Between Figuration and Abstraction: Rediscovering Stephen Greene

Author: Alan London

PHD Student, HAA

I spent time this past summer researching some mostly forgotten twentieth century American painters who negotiated, in assorted individual ways, the treacherous mid-century intersections of figuration and abstraction. One of the most interesting of them is Stephen Greene (1917-1999) who, after an extended crisis of artistic confidence, was inspired by a 1958 series of six lectures by Clement Greenberg to change, abruptly, his painting style from Renaissance-inspired realism to a kind of refashioned color-field approach.  

What luck for me to discover that the best before-and-after illustration of Greene’s turnabout is right here at the Carnegie Museum of Art, which owns an excellent example of each of Greene’s two major periods, Mourning (Five Figures with Candles) (oil on canvas, 1947) and Violet Light (oil on canvas, 1969). And what a boon to have the cooperation of Elizabeth Tufts Brown, CMOA Associate Registrar, and Hannah Turpin, Curatorial Assistant for Photography and Modern and Contemporary Art, in arranging for me to see these two paintings.

Stephen Greene’s work is virtually unknown today, and most museums that own his paintings, including the CMOA, do not have them on display. But it was not always so. In the March 20, 1950, issue of Life, Greene was featured as one of the magazine’s nineteen best artists in the United States under the age of 36. And seven months later, in its October 23, 1950, issue, Life gave Greene his own two-page spread, citing him as a highly successful painter whose work was bought up quickly by important museums and collectors. The CMOA picture, Mourning, while not reproduced in the article, is clearly in the same formal and emotional mode as his works about Holocaust themes that Life did reproduce, with the same dry, chalky tonality and the same bald, manikin-like figures, sharing space and sorrow but not communicating. Indeed, several of the figures in Mourning are variations on the candle-holding mourner in The Burial.

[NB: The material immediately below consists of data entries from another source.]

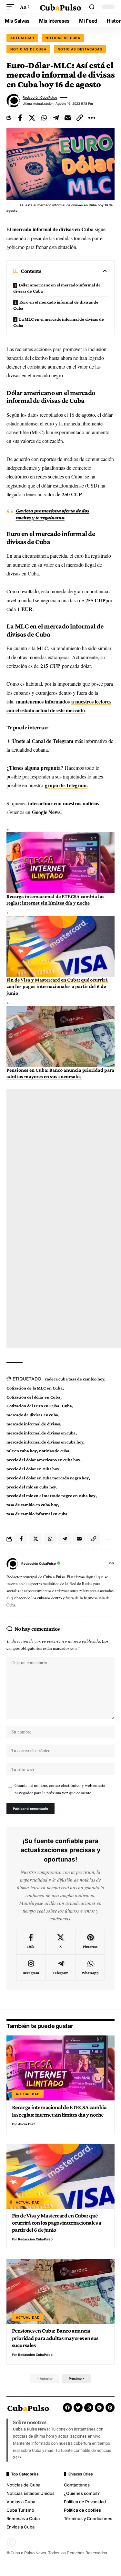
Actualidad (22, 38)
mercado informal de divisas (33, 1423)
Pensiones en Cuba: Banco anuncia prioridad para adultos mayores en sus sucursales (55, 2337)
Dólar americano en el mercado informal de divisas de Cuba (57, 288)
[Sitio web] (112, 1564)
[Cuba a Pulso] (60, 6)
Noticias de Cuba (28, 49)
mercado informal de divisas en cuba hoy (44, 1441)
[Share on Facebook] (20, 117)
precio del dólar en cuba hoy (32, 1468)
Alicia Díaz (26, 2124)
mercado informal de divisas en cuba (41, 1432)
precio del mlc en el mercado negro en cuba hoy (51, 1495)
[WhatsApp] (90, 1968)
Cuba (67, 1405)
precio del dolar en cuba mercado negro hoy (47, 1477)
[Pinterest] (90, 1942)
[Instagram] (30, 1968)
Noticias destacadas (80, 49)
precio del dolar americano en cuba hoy (43, 1459)
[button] (11, 6)
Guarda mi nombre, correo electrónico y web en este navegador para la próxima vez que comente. (60, 1789)
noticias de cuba (54, 1450)
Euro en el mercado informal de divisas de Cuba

It’s rare to find examples of Greene’s figural work on the market, but there are plenty of opportunities to see his abstract paintings. In 2016, the Jason McCoy Gallery in New York had an exhibition of Greene’s large abstract paintings from the 1960s, curated by the artist’s daughter, Alison de Lima Greene, the Chief Curator of Modern and Contemporary Art at the Houston Museum of Fine Arts. Although the color worlds of the paintings in the 2016 exhibition are different from that of the CMOA’s example of Greene’s abstract work, Violet Light, the general formal impression the viewer gets is similar. As Ms. de Lima Greene explained in an exhibition presentation accessible at the above website: “As gesture and hue gained in importance, [Greene] brought a new quality of light to his paintings, working through subtle layers of oil washes, and bringing a quiet drama to his nuanced orchestrations of primary and secondary colors. At the same time, he allowed certain shapes to resonate, and fragments of ladders, props, and the human anatomy persist like latent memories.”  In my encounter with the later Greene picture in the CMOA collection, I see a boomerang (or a wishbone), a disposable razor, and maybe a kidney, all disbursed among the soft mauves and greys and brighter orange flashes of Violet Light.

If I consider Stephen Greene as a case study in my dissertation, one theme through which his work could be explored could be that proposed by Michael Fried (who in the 1950s was Greene’s student at Princeton, as was Frank Stella) in a May, 1963, Arts Magazine article titled The Goals of Stephen Greene. “The crucial problem raised by Stephen Greene’s work is this: can a painter today make paintings which are meant to express a particular mood or attitude toward reality and which yet manage to satisfy the imperious and rather restricting demands of a sensibility trained on the abstract painting of the past twenty-five years?”

This remains an important question for the history of midcentury American art. The museum records that Elizabeth and Hannah were kind enough to share with me suggest that Mourning was a museum purchase in 1982 using the A. W. Mellon Acquisition Endowment Fund and that Violet Light was donated to the museum in 1983 by the art dealer from whom Mourning had been purchased.  There appears to be no record of either painting ever being exhibited in the Museum’s galleries, a fascinating reflection of Greene’s own position within the shifting sensibilities of American painting during and since the 1950s.